* **DIRECTIONS FOR THIS TASK**:
Arrange every line of the listing below as a JSON list of strings, one string per line, and leave out the blank lines.

* **STORED RECORDS**:
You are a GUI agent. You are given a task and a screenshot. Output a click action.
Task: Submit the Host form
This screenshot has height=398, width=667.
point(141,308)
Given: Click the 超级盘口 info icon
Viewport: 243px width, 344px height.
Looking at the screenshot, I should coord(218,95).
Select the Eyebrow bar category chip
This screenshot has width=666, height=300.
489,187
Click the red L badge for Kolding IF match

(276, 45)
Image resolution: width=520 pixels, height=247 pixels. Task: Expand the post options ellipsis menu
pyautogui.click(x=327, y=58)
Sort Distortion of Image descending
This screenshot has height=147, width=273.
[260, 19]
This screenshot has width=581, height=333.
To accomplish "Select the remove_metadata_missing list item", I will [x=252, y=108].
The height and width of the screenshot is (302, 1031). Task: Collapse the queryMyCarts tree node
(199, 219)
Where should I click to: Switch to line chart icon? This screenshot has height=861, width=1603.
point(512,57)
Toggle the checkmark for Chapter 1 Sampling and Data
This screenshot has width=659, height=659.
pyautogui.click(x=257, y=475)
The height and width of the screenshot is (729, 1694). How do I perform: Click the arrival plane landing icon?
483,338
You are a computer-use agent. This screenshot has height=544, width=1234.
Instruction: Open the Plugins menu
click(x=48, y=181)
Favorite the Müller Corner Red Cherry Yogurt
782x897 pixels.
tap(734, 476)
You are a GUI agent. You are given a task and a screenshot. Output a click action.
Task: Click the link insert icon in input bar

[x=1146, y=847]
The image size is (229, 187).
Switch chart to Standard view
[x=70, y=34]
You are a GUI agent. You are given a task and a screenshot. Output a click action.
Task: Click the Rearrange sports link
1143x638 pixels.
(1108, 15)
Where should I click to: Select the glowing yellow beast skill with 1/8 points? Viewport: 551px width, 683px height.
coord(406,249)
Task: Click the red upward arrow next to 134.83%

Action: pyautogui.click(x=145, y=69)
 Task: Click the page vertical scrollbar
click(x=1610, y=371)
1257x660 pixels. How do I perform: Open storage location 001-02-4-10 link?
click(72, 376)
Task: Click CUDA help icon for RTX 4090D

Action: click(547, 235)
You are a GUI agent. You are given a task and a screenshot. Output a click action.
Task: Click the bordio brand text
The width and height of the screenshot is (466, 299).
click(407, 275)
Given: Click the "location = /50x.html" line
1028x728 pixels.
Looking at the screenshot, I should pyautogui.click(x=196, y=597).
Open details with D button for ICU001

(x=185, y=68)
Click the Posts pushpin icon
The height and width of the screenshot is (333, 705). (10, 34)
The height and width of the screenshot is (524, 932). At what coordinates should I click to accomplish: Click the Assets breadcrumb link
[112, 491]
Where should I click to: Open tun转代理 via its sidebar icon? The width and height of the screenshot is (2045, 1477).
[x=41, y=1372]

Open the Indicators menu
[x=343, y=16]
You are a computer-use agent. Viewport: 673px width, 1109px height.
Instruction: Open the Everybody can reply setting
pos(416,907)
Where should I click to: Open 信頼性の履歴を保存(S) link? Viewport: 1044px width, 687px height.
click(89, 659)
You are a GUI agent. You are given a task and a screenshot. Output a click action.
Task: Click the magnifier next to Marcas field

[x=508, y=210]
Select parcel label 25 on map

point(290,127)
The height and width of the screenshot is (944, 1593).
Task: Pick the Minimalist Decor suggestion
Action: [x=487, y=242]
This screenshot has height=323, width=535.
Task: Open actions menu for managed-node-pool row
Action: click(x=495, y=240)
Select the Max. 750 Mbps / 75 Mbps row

* **WRITTEN RESPONSE**:
[
  "You are a GUI agent. You are given a task and a screenshot. Output a click action.",
  "Task: Submit the Host form",
  "This screenshot has height=398, width=667.",
  "point(141,308)",
  "Given: Click the 超级盘口 info icon",
  "Viewport: 243px width, 344px height.",
  "Looking at the screenshot, I should coord(218,95).",
  "Select the Eyebrow bar category chip",
  "This screenshot has width=666, height=300.",
  "489,187",
  "Click the red L badge for Kolding IF match",
  "(276, 45)",
  "Image resolution: width=520 pixels, height=247 pixels. Task: Expand the post options ellipsis menu",
  "pyautogui.click(x=327, y=58)",
  "Sort Distortion of Image descending",
  "This screenshot has height=147, width=273.",
  "[260, 19]",
  "This screenshot has width=581, height=333.",
  "To accomplish \"Select the remove_metadata_missing list item\", I will [x=252, y=108].",
  "The height and width of the screenshot is (302, 1031). Task: Collapse the queryMyCarts tree node",
  "(199, 219)",
  "Where should I click to: Switch to line chart icon? This screenshot has height=861, width=1603.",
  "point(512,57)",
  "Toggle the checkmark for Chapter 1 Sampling and Data",
  "This screenshot has width=659, height=659.",
  "pyautogui.click(x=257, y=475)",
  "The height and width of the screenshot is (729, 1694). How do I perform: Click the arrival plane landing icon?",
  "483,338",
  "You are a computer-use agent. This screenshot has height=544, width=1234.",
  "Instruction: Open the Plugins menu",
  "click(x=48, y=181)",
  "Favorite the Müller Corner Red Cherry Yogurt",
  "782x897 pixels.",
  "tap(734, 476)",
  "You are a GUI agent. You are given a task and a screenshot. Output a click action.",
  "Task: Click the link insert icon in input bar",
  "[x=1146, y=847]",
  "The image size is (229, 187).",
  "Switch chart to Standard view",
  "[x=70, y=34]",
  "You are a GUI agent. You are given a task and a screenshot. Output a click action.",
  "Task: Click the Rearrange sports link",
  "1143x638 pixels.",
  "(1108, 15)",
  "Where should I click to: Select the glowing yellow beast skill with 1/8 points? Viewport: 551px width, 683px height.",
  "coord(406,249)",
  "Task: Click the red upward arrow next to 134.83%",
  "Action: pyautogui.click(x=145, y=69)",
  " Task: Click the page vertical scrollbar",
  "click(x=1610, y=371)",
  "1257x660 pixels. How do I perform: Open storage location 001-02-4-10 link?",
  "click(72, 376)",
  "Task: Click CUDA help icon for RTX 4090D",
  "Action: click(547, 235)",
  "You are a GUI agent. You are given a task and a screenshot. Output a click action.",
  "Task: Click the bordio brand text",
  "The width and height of the screenshot is (466, 299).",
  "click(407, 275)",
  "Given: Click the \"location = /50x.html\" line",
  "1028x728 pixels.",
  "Looking at the screenshot, I should pyautogui.click(x=196, y=597).",
  "Open details with D button for ICU001",
  "(x=185, y=68)",
  "Click the Posts pushpin icon",
  "The height and width of the screenshot is (333, 705). (10, 34)",
  "The height and width of the screenshot is (524, 932). At what coordinates should I click to accomplish: Click the Assets breadcrumb link",
  "[112, 491]",
  "Where should I click to: Open tun转代理 via its sidebar icon? The width and height of the screenshot is (2045, 1477).",
  "[x=41, y=1372]",
  "Open the Indicators menu",
  "[x=343, y=16]",
  "You are a computer-use agent. Viewport: 673px width, 1109px height.",
  "Instruction: Open the Everybody can reply setting",
  "pos(416,907)",
  "Where should I click to: Open 信頼性の履歴を保存(S) link? Viewport: 1044px width, 687px height.",
  "click(89, 659)",
  "You are a GUI agent. You are given a task and a screenshot. Output a click action.",
  "Task: Click the magnifier next to Marcas field",
  "[x=508, y=210]",
  "Select parcel label 25 on map",
  "point(290,127)",
  "The height and width of the screenshot is (944, 1593).",
  "Task: Pick the Minimalist Decor suggestion",
  "Action: [x=487, y=242]",
  "This screenshot has height=323, width=535.",
  "Task: Open actions menu for managed-node-pool row",
  "Action: click(x=495, y=240)",
  "Select the Max. 750 Mbps / 75 Mbps row"
]